Сохрани мою тень. Не могу объяснить. Извини.
Это нужно теперь. Сохрани мою тень, сохрани.
За твоею спиной умолкает в кустах беготня.
Мне пора уходить. Ты останешься после меня.
До свиданья, стена. Я пошел. Пусть приснятся кусты.
Вдоль уснувших больниц. Освещенный луной. Как и ты.
Постараюсь навек сохранить этот вечер в груди.
Не сердись на меня. Нужно что-то иметь позади.
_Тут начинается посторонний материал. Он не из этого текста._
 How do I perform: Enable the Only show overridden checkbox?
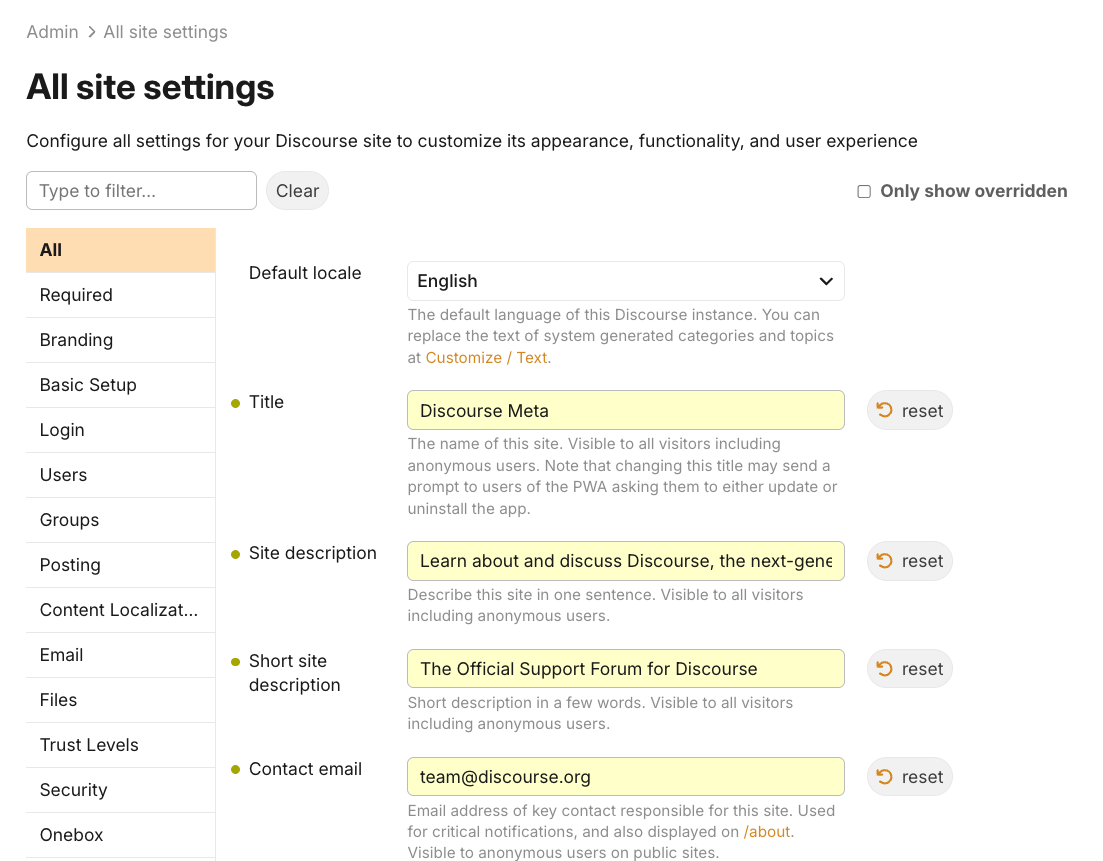click(864, 191)
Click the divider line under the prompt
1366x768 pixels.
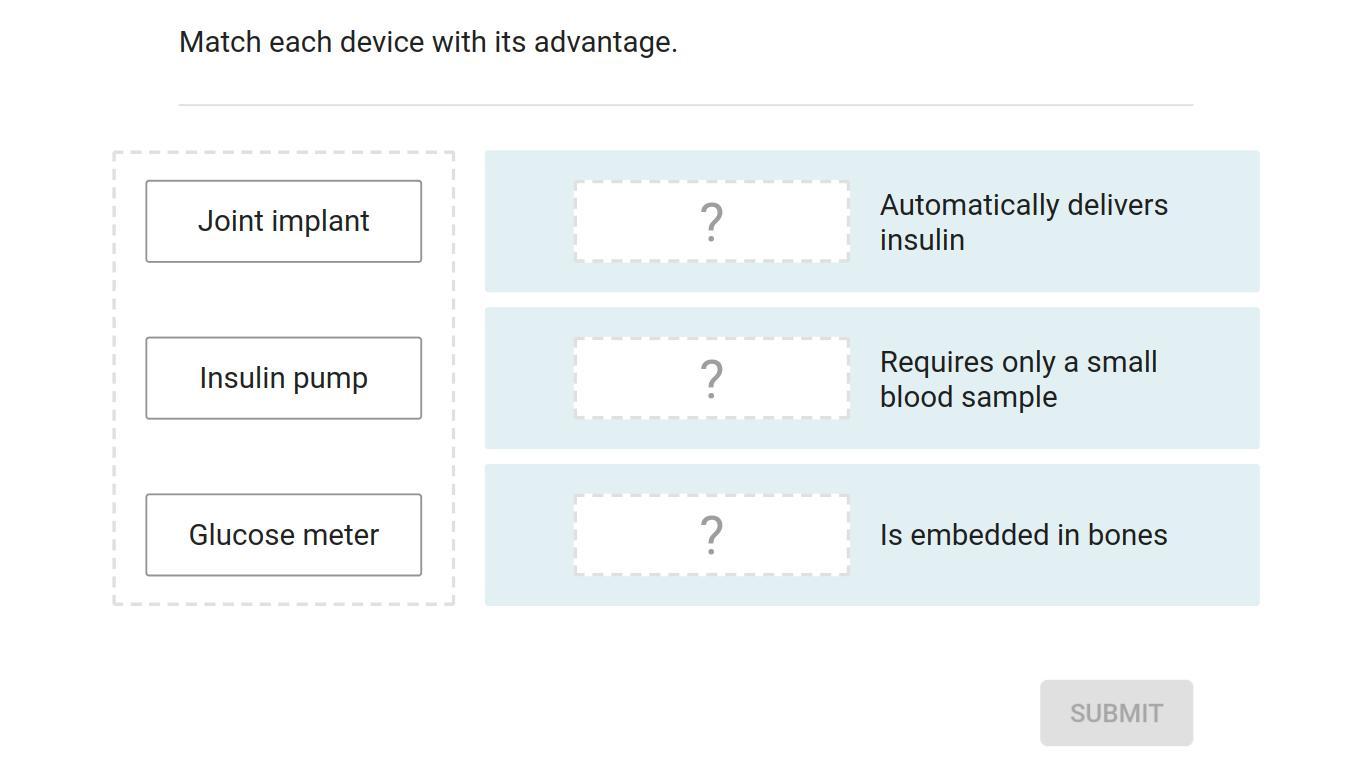(x=685, y=104)
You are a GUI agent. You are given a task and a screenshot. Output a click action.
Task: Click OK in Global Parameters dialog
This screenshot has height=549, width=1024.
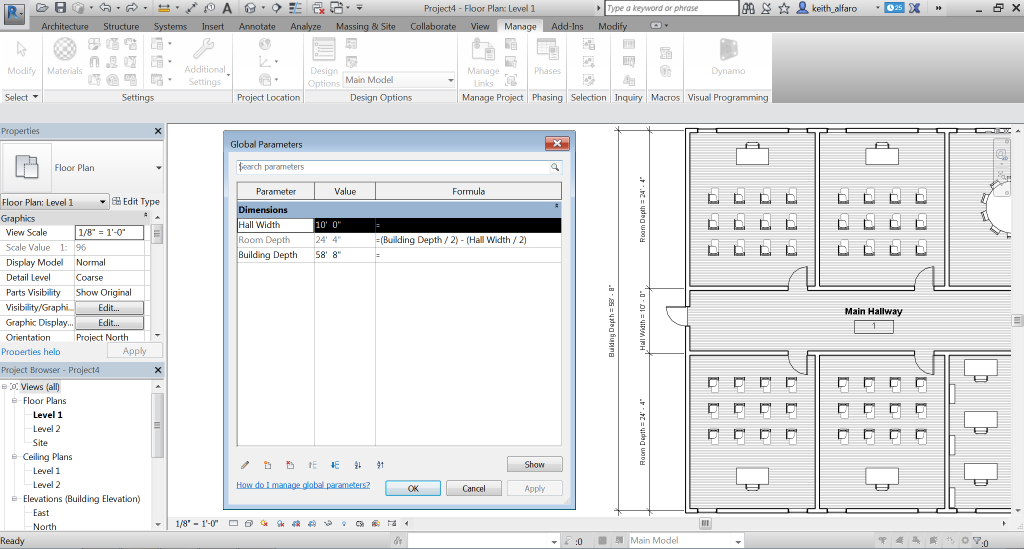(413, 488)
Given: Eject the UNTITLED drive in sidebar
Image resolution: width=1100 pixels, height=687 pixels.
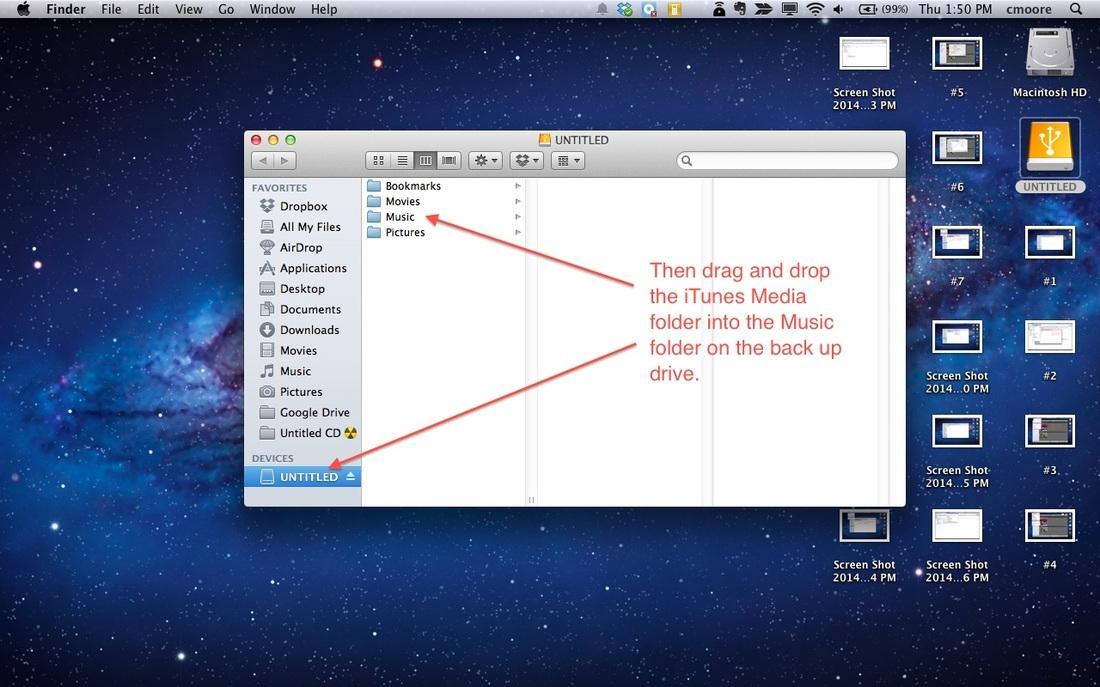Looking at the screenshot, I should 350,477.
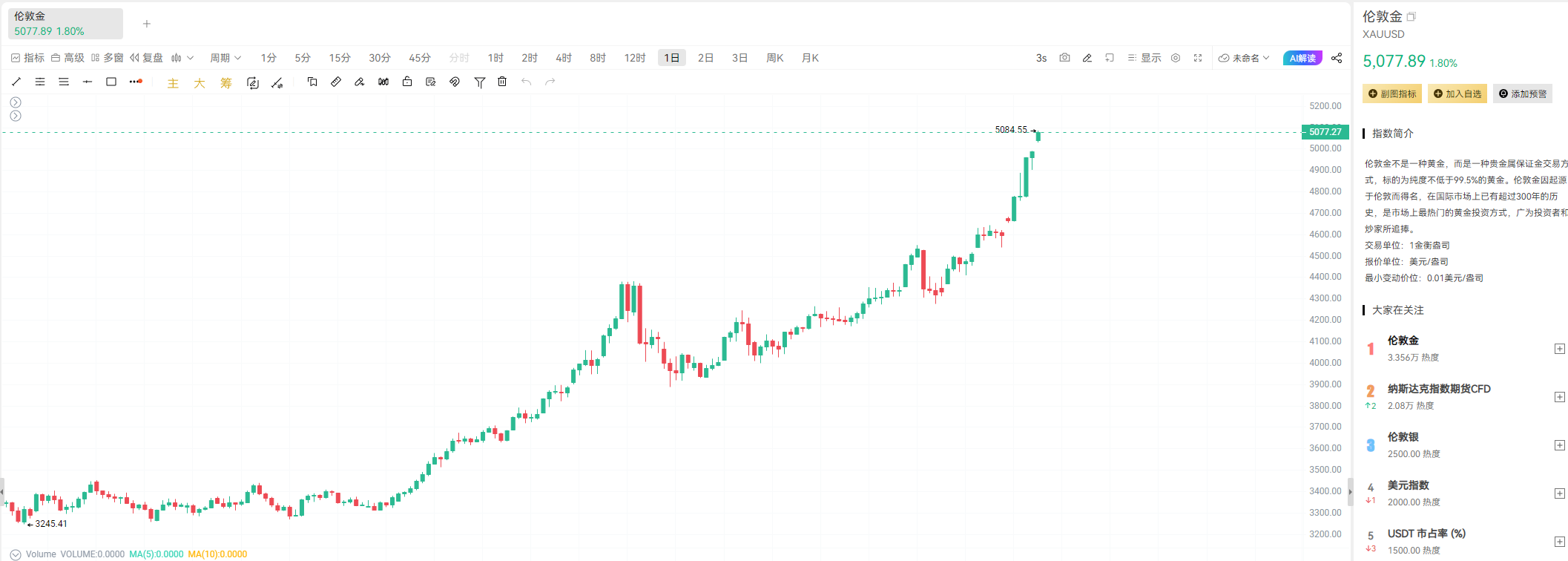
Task: Click the 加入自选 button
Action: click(1457, 94)
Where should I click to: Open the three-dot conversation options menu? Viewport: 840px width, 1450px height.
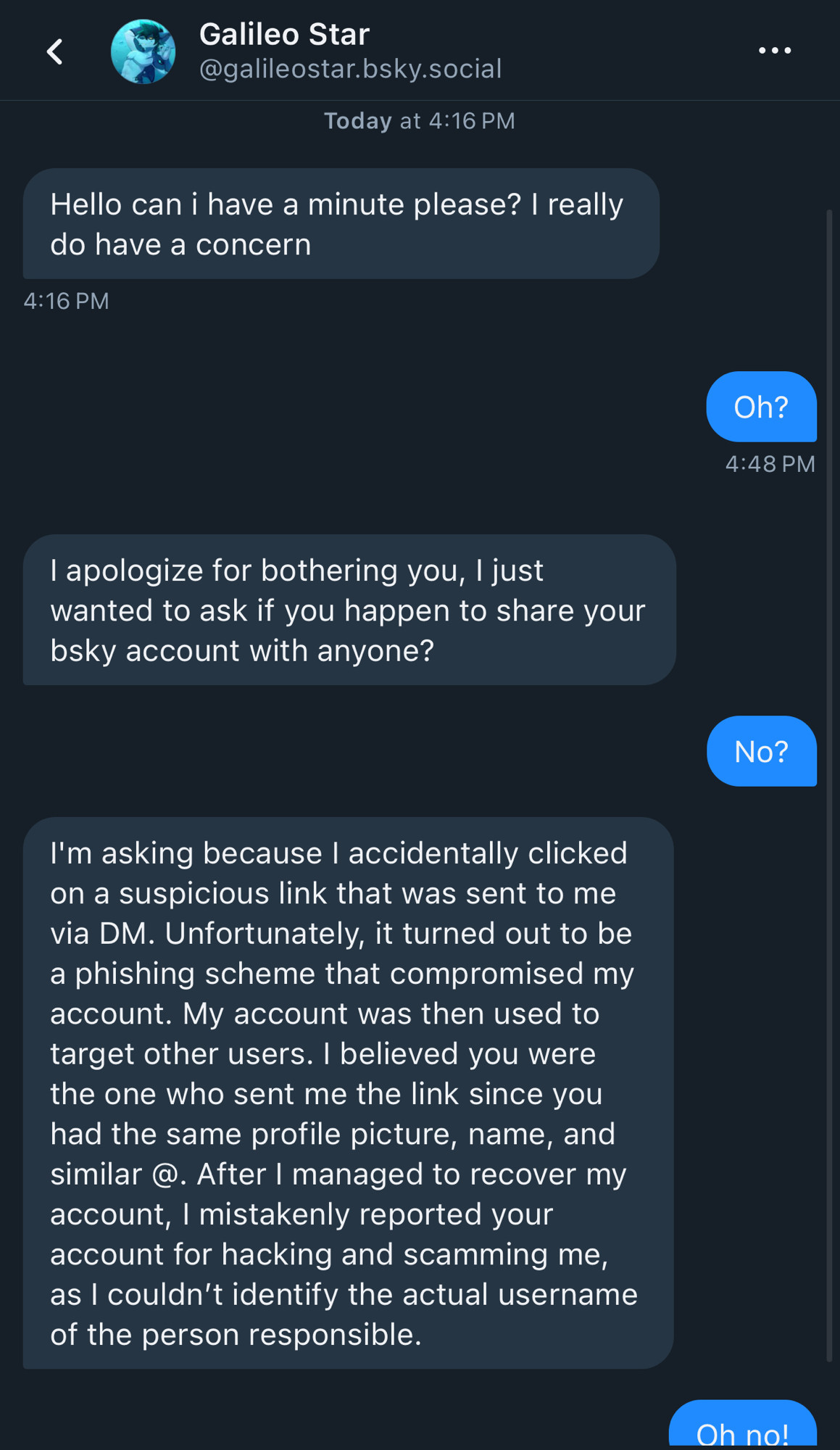(x=775, y=51)
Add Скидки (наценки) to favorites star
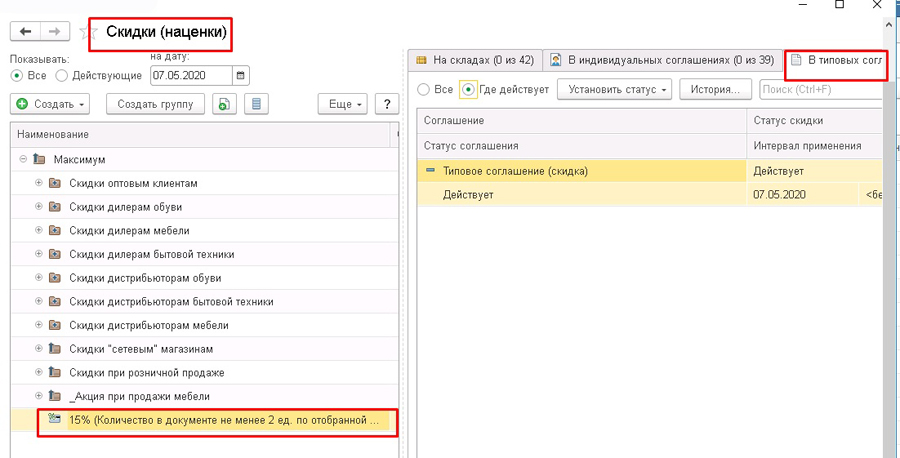Viewport: 900px width, 458px height. 84,33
Сохрани мою тень. Эту надпись не нужно стирать.
Все равно я сюда никогда не приду умирать,
Все равно ты меня никогда не попросишь: вернись.
Если кто-то прижмется к тебе, дорогая стена, улыбнись.
Человек — это шар, а душа — это нить, говоришь.
В самом деле глядит на тебя неизвестный малыш.
Отпустить — говоришь — вознестись над зеленой листвой.
Ты глядишь на меня, как я падаю вниз головой.

Разнобой и тоска, темнота и слеза на глазах,
изобилье минут вдалеке на больничных часах.
Проплывает буксир. Пустота у него за кормой.
Золотая луна высоко над кирпичной тюрьмой.
Посвящаю свободе одиночество возле стены.
Завещаю стене стук шагов посреди тишины.
Обращаюсь к стене, в темноте напряженно дыша:
завещаю тебе навсегда обуздать малыша.

Не хочу умирать. Мне не выдержать смерти уму.
Не пугай малыша. Я боюсь погружаться во тьму.
Не хочу уходить, не хочу умирать, я дурак,
не хочу, не хочу погружаться в сознаньи во мрак.
Только жить, только жить, подпирая твой холод плечом.
Ни себе, ни другим, ни любви, никому, ни при чем.
Только жить, только жить и на все наплевать, забывать.
Не хочу умирать. Не могу я себя убивать.

Так окрикни меня. Мастерица кричать и ругать.
Так окрикни меня. Так легко малыша напугать.
Так окрикни меня. Не то сам я сейчас закричу:
Эй, малыш! — и тотчас по пространствам пустым полечу.
Ты права: нужно что-то иметь за спиной.
Хорошо, что теперь остаются во мраке за мной
не безгласный агент с голубиным плащом на плече,
не душа и не плоть — только тень на твоем кирпиче.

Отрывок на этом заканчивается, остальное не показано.